Shorter way to write this code

流过昼夜 提交于 2019-12-09 02:20:17

问题


The following pattern appears very frequently in Haskell code. Is there a shorter way to write it?

if pred x
then Just x
else Nothing

回答1:


You're looking for mfilter in Control.Monad:

mfilter :: MonadPlus m => (a -> Bool) -> m a -> m a

-- mfilter odd (Just 1) == Just 1
-- mfilter odd (Just 2) == Nothing

Note that if the condition doesn't depend on the content of the MonadPlus, you can write instead:

"foo" <$ guard (odd 3) -- Just "foo"
"foo" <$ guard (odd 4) -- Nothing



回答2:


Hm... You are looking for a combinator that takes an a, a function a -> Bool and returns a Maybe a. Stop! Hoogle time. There is no complete match, but find is quite close:

find :: (a -> Bool) -> [a] -> Maybe a

I doubt that you can actually find your function somewhere. But why not define it by yourself?

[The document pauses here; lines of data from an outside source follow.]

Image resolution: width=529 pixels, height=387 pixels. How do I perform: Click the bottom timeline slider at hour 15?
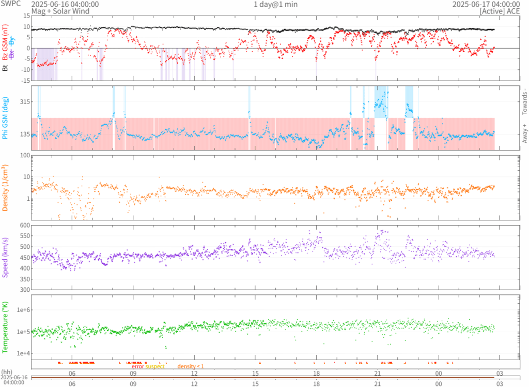(x=255, y=378)
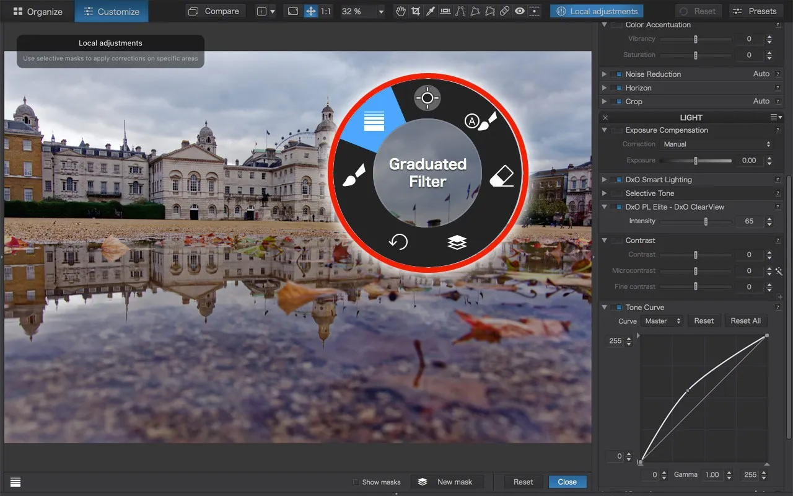Image resolution: width=793 pixels, height=496 pixels.
Task: Expand the Selective Tone section
Action: click(x=605, y=193)
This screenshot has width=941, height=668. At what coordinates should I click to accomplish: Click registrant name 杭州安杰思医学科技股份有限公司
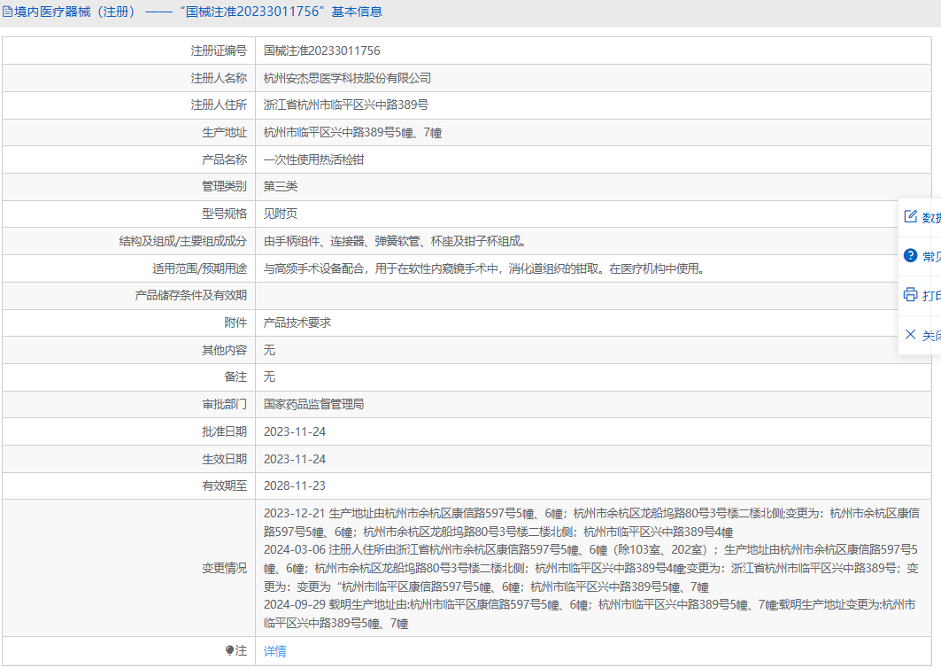click(x=348, y=78)
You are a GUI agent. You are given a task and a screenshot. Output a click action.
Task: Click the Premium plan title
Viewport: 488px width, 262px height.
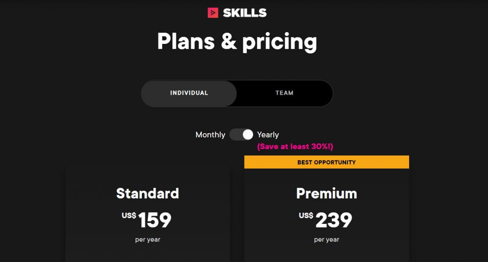point(326,194)
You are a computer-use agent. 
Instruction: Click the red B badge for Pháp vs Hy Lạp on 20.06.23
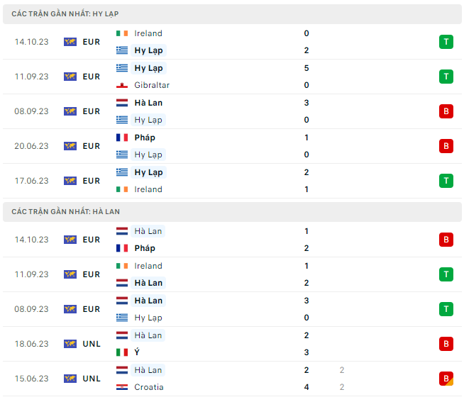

ifMaybe :: (a -> Bool) -> a -> Maybe a
ifMaybe f a | f a = Just a
ifMaybe _ _       = Nothing



回答3:


You can use guard to achieve this behavior:

guard (pred x) >> return x

This is such a generally useful behavior that I've even defined ensure in my own little suite of code for one-offs (everybody has such a thing, right? ;-):

ensure p x = guard (p x) >> return x



回答4:


Use:

(?:) (5>2) (Just 5,Nothing)

from Data.Bool.HT.




回答5:


f pred x = if pred x then Just x else Nothing

Given the above definition, you can simply write:

f pred x

Of course this is no different than Daniel Wagner's ensure or FUZxxl's ifMaybe. But it's name is simply f, making it the shortest, and it's definition is precisely the code you gave, making it the most easily proven correct. ;)

Some ghci, just for fun

ghci> let f pred x = if pred x then Just x else Nothing
ghci> f (5>) 2
Just 2
ghci> f (5>) 6
Nothing

If you couldn't tell, this isn't a very serious answer. The others are a bit more insightful, but I couldn't resist the tongue-in-cheek response to "make this code shorter".




回答6:


Usually I'm a big fan of very generic code, but I actually find this exact function useful often enough, specialized to Maybe, that I keep it around instead of using guard, mfilter, and the like.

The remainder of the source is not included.